Git parade: Anthony Booth (left) and family

Yesterday’s blog has had Liverpool echoes, including a splendid story from Alan Hamilton – to which we shall return – and a note from Alan Harrison, the AFC Liverpool PA man.

Firstly, however, a question of etymology: why “Scousers” in the first place?

The generally accepted theory is that it’s from lobscouse, a Scandinavian term for a cheap stew much eaten by poorer Merseyside seamen and their families in the 19th century.

The learned suppose that the word gained much greater currency after the television series Till Death Do Us Part (1965-75) in which Alf Garnett (played by Warren Mitchell) regularly referred to his son-in-law, played by Tomy Booth, Cherie Blair’s old feller, as a “Scouse git.”

That’s them above, in what must be supposed a rare non-confrontational moment.

The PA man, it may be recalled, had become a little uncertain when Schorah scored for AFC Liverpool against Redcar Town.
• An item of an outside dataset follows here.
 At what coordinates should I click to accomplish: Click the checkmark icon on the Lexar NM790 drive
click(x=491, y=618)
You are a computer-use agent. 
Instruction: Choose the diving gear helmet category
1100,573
Was it Callum Schorah or his brother Kyle? “Would Schorah the scorer please raise his hand” he announced (which the goal Schorah did.)

Alan’s Twitter profile describes himself as a survivor both of Hillsborough and of cancer, a man who makes the most of every day. “I quite often have to wait a while to identify Schorah the scorer” he writes. “Asking saves time.”
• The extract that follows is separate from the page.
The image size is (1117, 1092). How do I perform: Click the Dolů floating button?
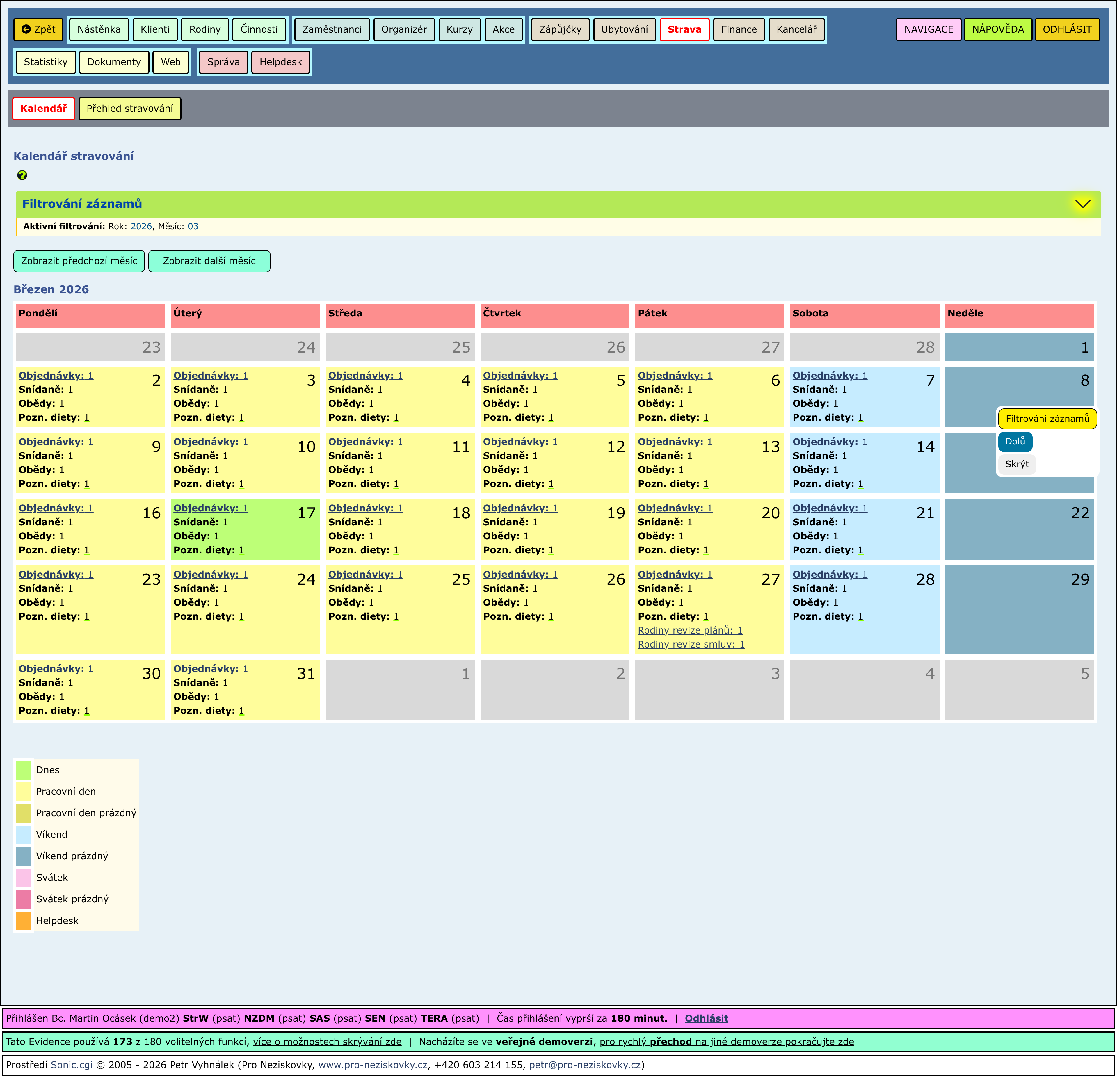pos(1014,442)
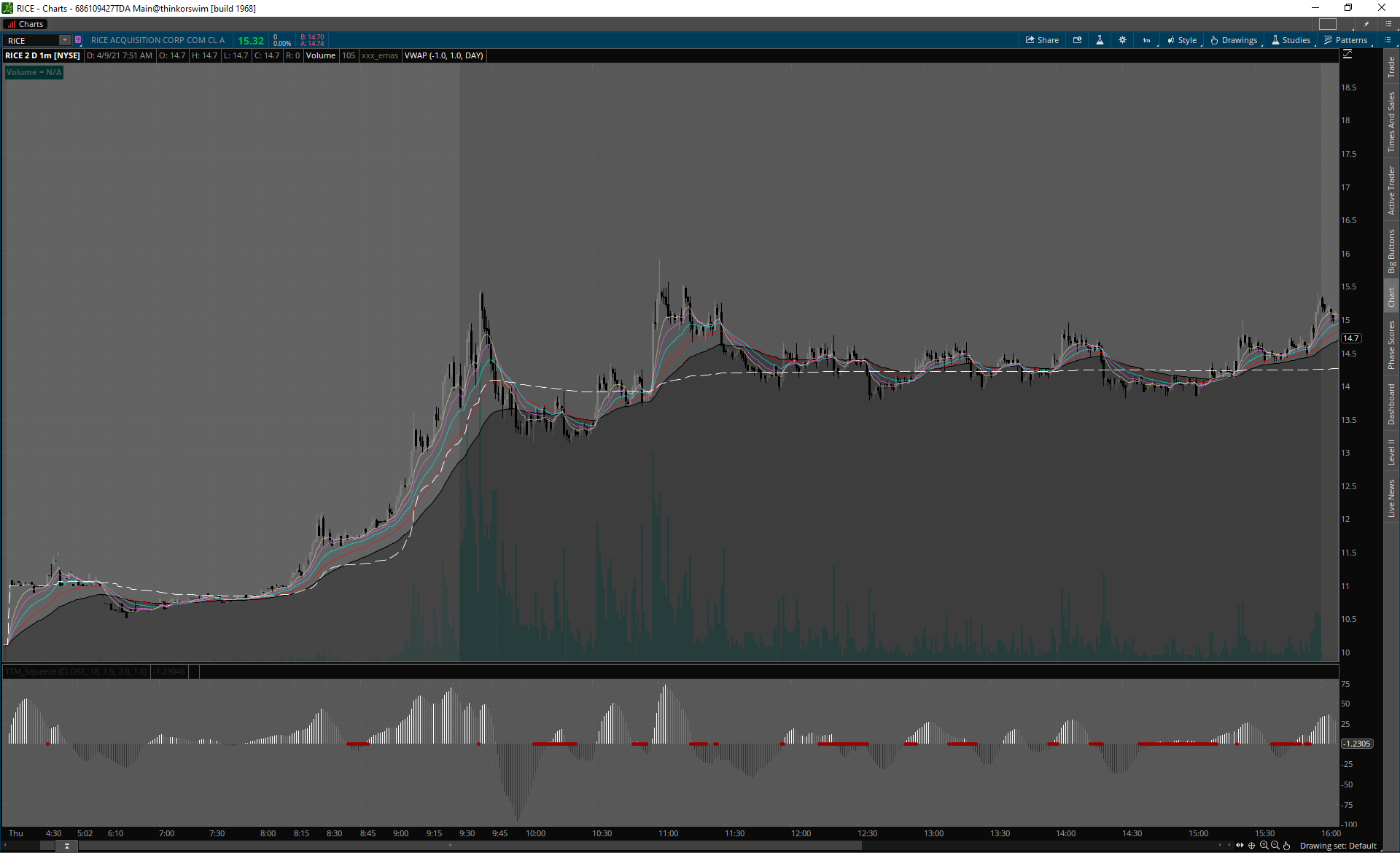Click the Share button
Screen dimensions: 1400x853
[1042, 40]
Bishop Auckland fan Andy Lister also has fond memories of a trip to Merseyside – Skelmersdale, anyway – “The welcome was wonderful – ‘You lads have had a long journey, help yourselves to pie and peas’. Amazing folks.”

Anyway, Alan Hamilton. Remembered for a decade or more as secretary (and much else) of Darlington RA, Alan lived in 1989 in Sheffield and was chairman of Chatsworth Round Table. In that guise – suited, booted and resplendent in his chain of office – he’d stopped for petrol en route to a dinner when approached by a scruffy young man with a large yellow Walkman on his shoulder.
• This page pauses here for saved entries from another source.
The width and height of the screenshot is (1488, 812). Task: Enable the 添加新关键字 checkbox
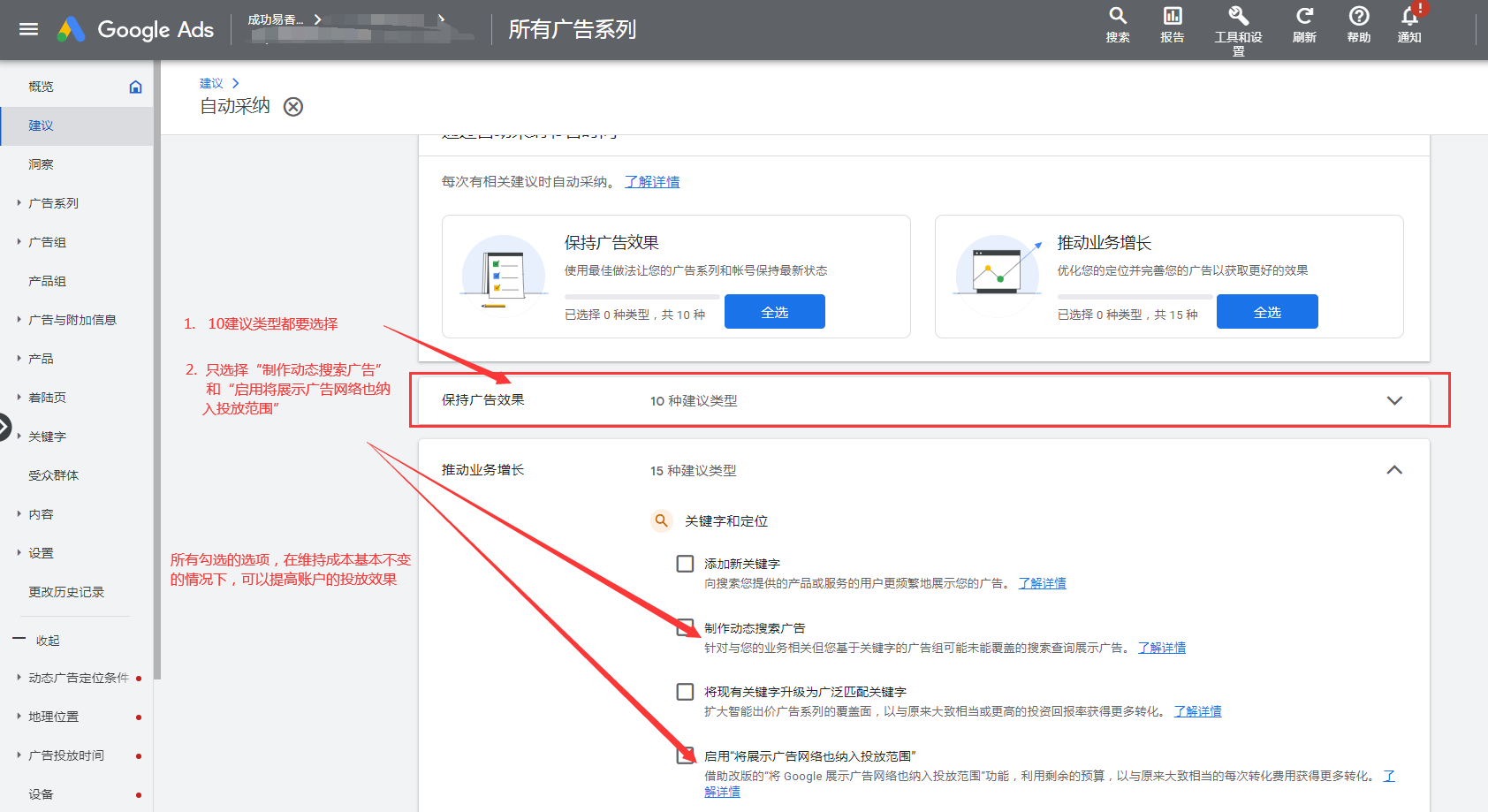point(684,563)
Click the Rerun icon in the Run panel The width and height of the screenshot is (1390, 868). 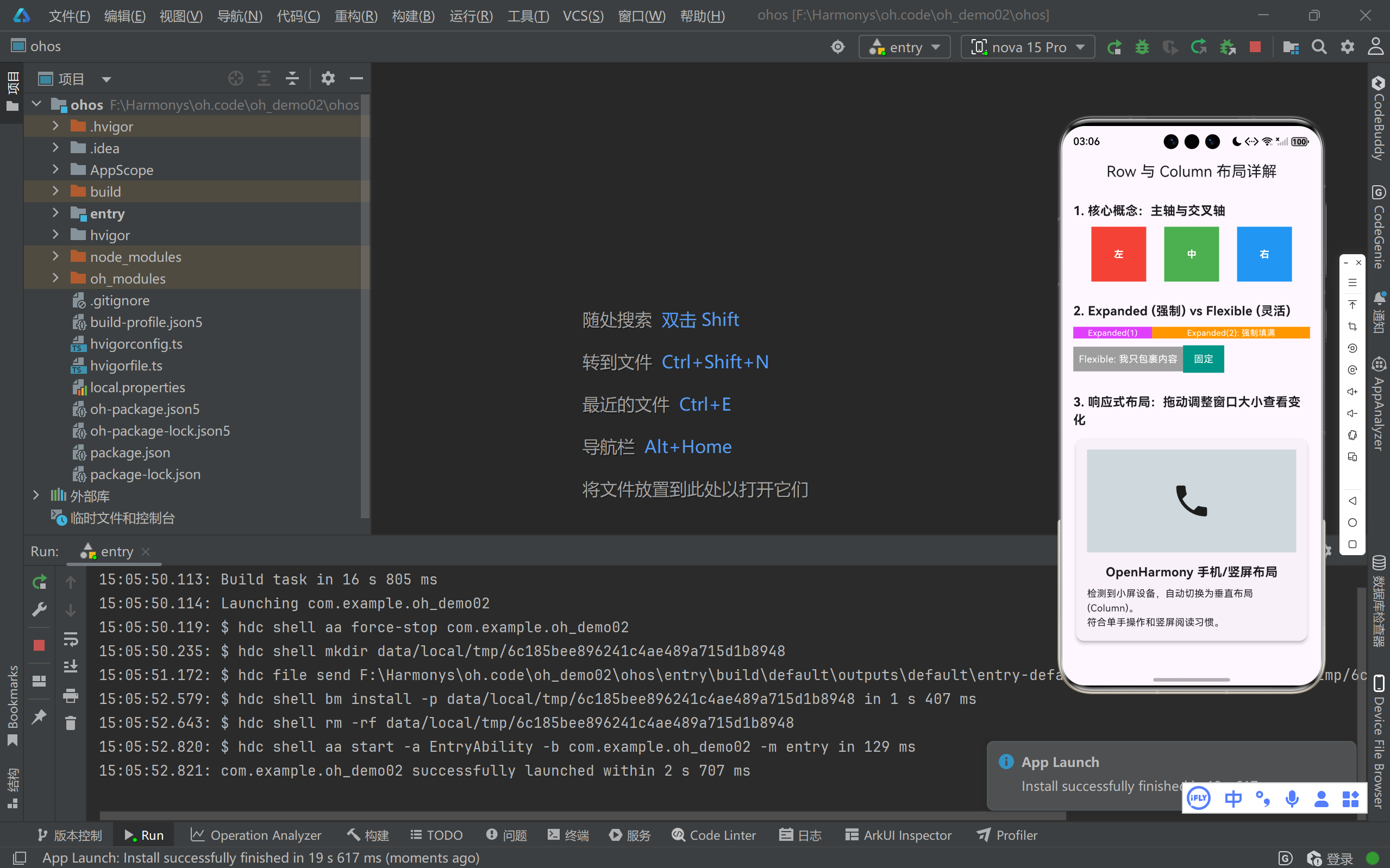[x=39, y=582]
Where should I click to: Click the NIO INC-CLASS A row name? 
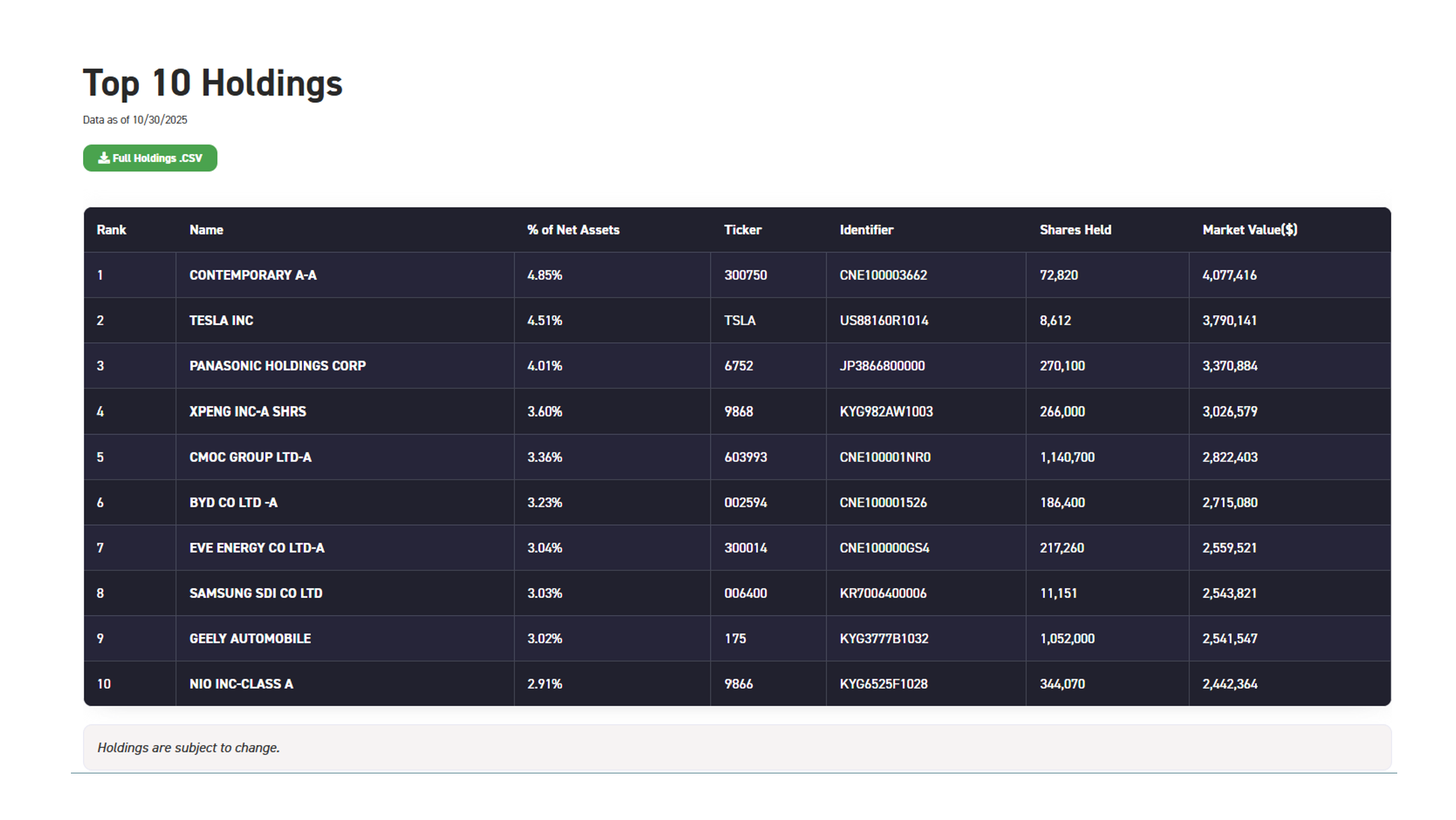coord(241,684)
“Are you de mayor?” he asked, in a strong Scouse accent. It was a Friday evening – the Friday before Hillsborough.

Undeterred by Alan’s assurance that he held no civic office, the pally scally asked if he’d like to buy a radio.

“I assumed that he was referring to the yellow monstrosity perched on his shoulder. I thanked him for his interest but told him that, at that time, I wasn’t in the market for high fidelity equipment.”

The Scouse was undeterred. “Aw go on mister, you can have it for a tenner.”

The gentleman went on to explain that he and three colleagues in a battered vehicle were Liverpool supporters returning from a match down south and had run out of both petrol and money.

“The story was wholly implausible. The match they spoke of was on Wednesday – it was now Friday, we were in a sleepy suburb of Sheffield not really on the way to anywhere and, absence of satnav notwithstanding, not really on any route from London to Liverpool that I could think of.

“Here were four scallies, if not exacty demanding money with menaces, seeking to relieve me of cash so they could purportedly make their way home.”

Alan sought assurances. If he gave them both a tenner and his name and address – and not having much use for large yellow hifi – would they reimburse him upon returning to Merseyside. They assured him it would be the case.

“I’ve no idea why I gave in to his entreaties, but I handed over a tenner. We all went our respective ways and, with a shrug of my shoulders, I put it down to my good deed for the day while trying to repress any notion that I’d been had. I never expected to see my tenner again.”

A couple of days later, he received a letter containing a short note thanking him for his help and a cheque for £10. Alan returned the cheque, suggesting that they might give it to the Hillsborough disaster fund.

“I’ve had a quiet regard for Scousers ever since” he says – and so, of course, have I.